C'est seulement dans la Pologne prussienne que les Juifs furent intégrés avec succès. Mais leurs droits étant garantis par le gouvernement prussien, ils devinrent allemands avant d'être polonais de confession juive, ce qui posa de plus en plus problème à mesure que le conflit entre la majorité polonaise et la minorité allemande de la province gagnait en âpreté. En Galicie et dans le royaume de Pologne, seule une faible minorité de Juifs adopta la langue et la culture polonaises, et, dans l'empire tsariste aussi, le pourcentage de Juifs russifiés ou polonisés resta bas.

Fin du XIXe siècle : massacres en série

Une nouvelle période commence avec les pogroms de 1881 dans l'empire tsariste, qui, à une bien moindre échelle que ceux de 1903-1906 et 1917-1921, causèrent un grand choc. Le gouvernement tsariste les interpréta comme la conséquence de l'oppression que les Juifs faisaient subir à la paysannerie libérée du servage alors que c'étaient les conditions de cette émancipation qui avaient entraîné la crise dans les campagnes. Certes, quelques Juifs, tels les Brodsky, qui firent fortune dans le sucre, ou les Ephrussi, qui fondèrent leur prospérité sur les céréales, s'enrichirent. Mais la majorité des Juifs s'appauvrit du fait du passage à une agriculture commerciale et de la perte de leur rôle traditionnel d'intermédiaires entre les propriétaires terriens et les serfs.
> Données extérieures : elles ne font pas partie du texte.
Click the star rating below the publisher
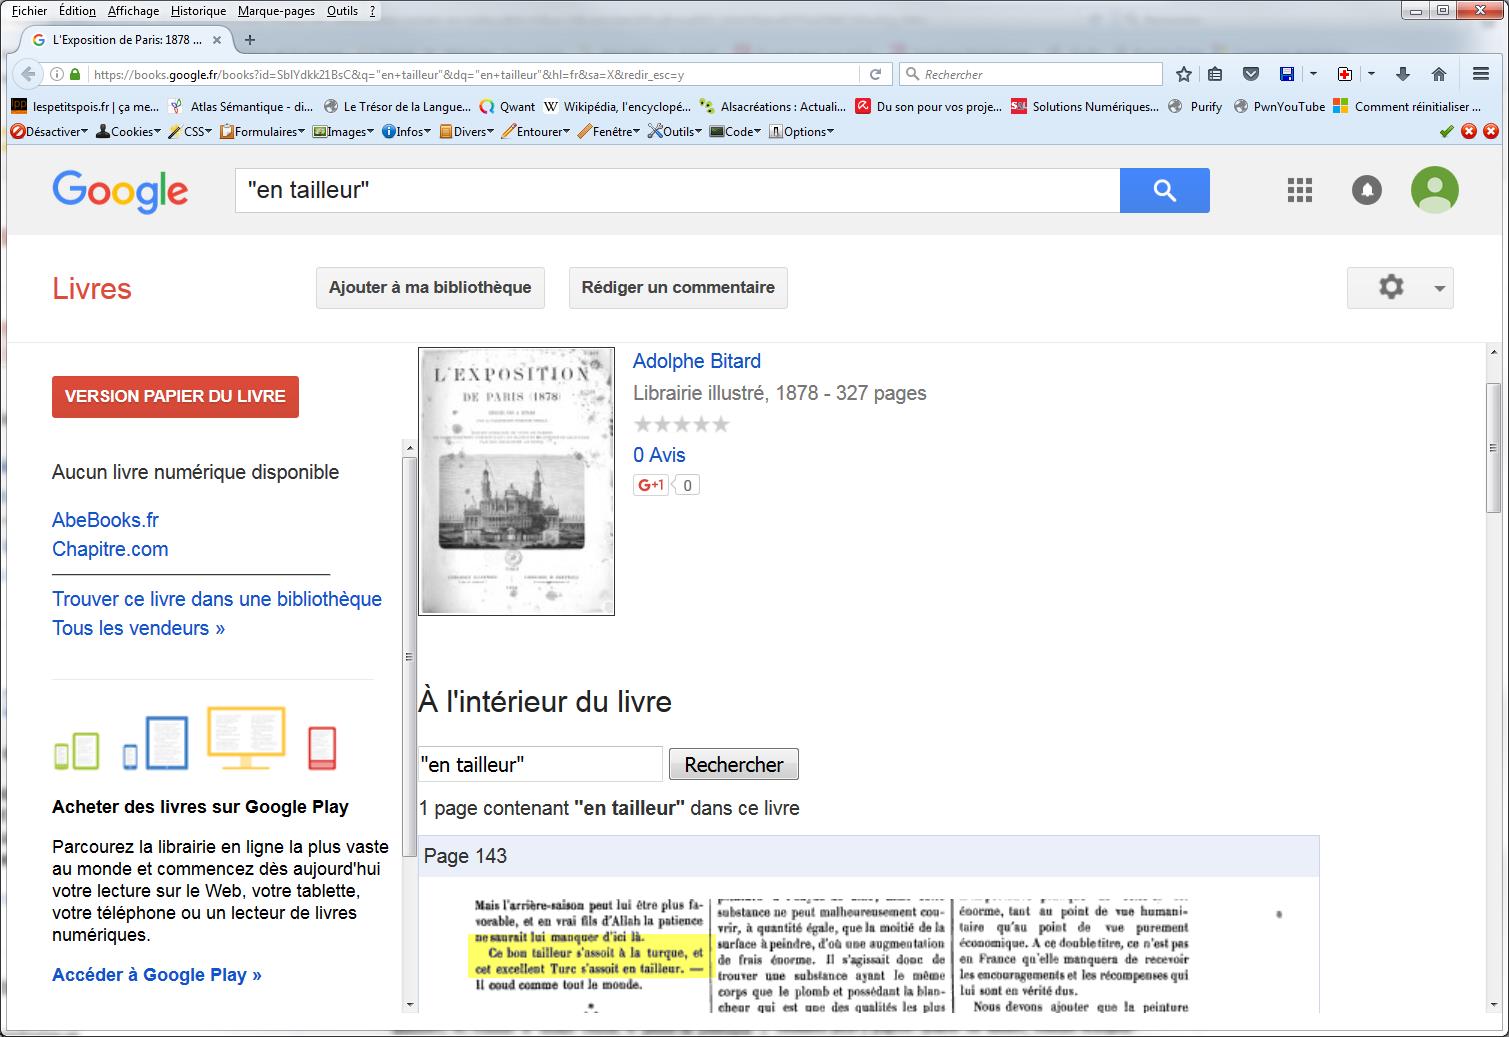This screenshot has height=1037, width=1509. click(x=681, y=424)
Le gouvernement tsariste abandonna toute tentative de transformer les Juifs en « sujets utiles » et se concentra sur la limitation de ce qu'il considérait comme l'impact nuisible de l'activité juive sur la situation de la paysannerie. La position économique des Juifs empira, entraînant une vague d'émigration massive. Vers 1914, près de 2 millions de Juifs avaient quitté l'Empire russe. De plus, ce changement de politique provoqua une crise majeure chez les dirigeants des communautés juives jusque-là majoritairement favorables à l'intégration et qui se trouvèrent désormais attaqués sur deux fronts. D'un côté, par ceux qui avançaient que les Juifs n'étaient pas un groupe religieux que les sociétés pouvaient incorporer par des conditions politiques et sociales appropriées mais un groupe proto-national, comme les Lituaniens, les Ukrainiens et, bien sûr, les Polonais modernes eux-mêmes. Ils devaient soit se chercher une patrie dans le berceau historique des Juifs, soit opter pour une forme alternative, non territoriale, d'autonomie nationale dans les Empires russe et habsbourgeois.
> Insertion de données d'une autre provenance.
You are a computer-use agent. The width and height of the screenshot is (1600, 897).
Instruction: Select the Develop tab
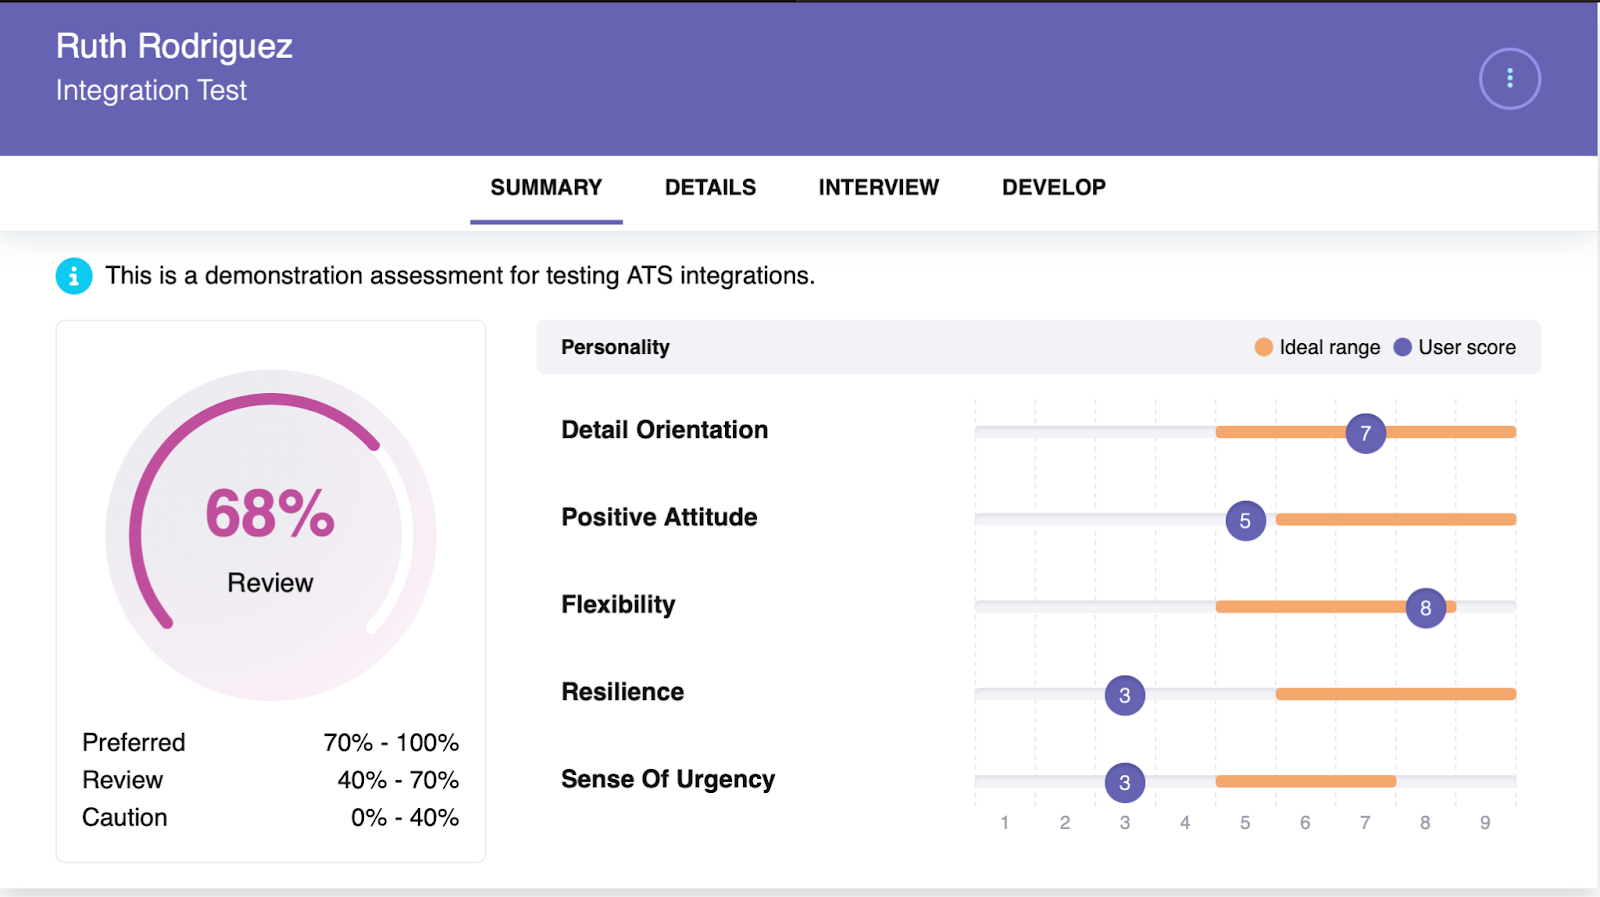pyautogui.click(x=1053, y=188)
De l'autre côté, les Juifs commençaient à soutenir les mouvements socialistes bourgeonnants : le socialisme semblait s'harmoniser avec les aspirations juives au messianisme et séduisait les plus pauvres en leur offrant une promesse meilleure d'intégration. Aux yeux des socialistes, l'antisémitisme était suscité par les capitalistes pour préserver leur pouvoir. Une fois le capitalisme aboli, ou du moins réformé, les barrières à l'intégration juive tomberaient.

Ces nouveaux mouvements se répandirent de la zone de résidence au royaume de Pologne et Galicie et même en Pologne prussienne. La nouvelle politique juive provoqua la modernisation à la fois de l'hébreu et du yiddish, l'émergence d'une littérature non religieuse florissante et d'une vie culturelle dans les deux langues, par les écrits en yiddish de Sholem Aleichem et Isaac Leib Peretz, et ceux en hébreu de Hayim Nahman Bialik ou Shaul Tchernichovsky par exemple.

Ces années virent aussi les débuts de l'écriture d'une histoire nationale juive en polonais et en russe, alors qu'une série de monographies et de travaux plus généraux essayait d'élucider l'histoire des Juifs de Pologne-Lituanie et de Russie. Majer Balaban (1877-1942) et Simon Doubnov (1860-1941) jouèrent un rôle clé. Tous ces changements frayèrent la voie au développement du mouvement sioniste et, au bout du compte, à l'établissement d'un État juif. Quoi qu'il en soit, ces réalisations se payèrent au prix fort. Ce que les Juifs réclamaient désormais, ce n'était plus seulement l'égalité des individus devant la loi, mais plutôt l'autonomie culturelle pour un groupe national sans territoire. Ce but devait se révéler bien plus difficile à atteindre.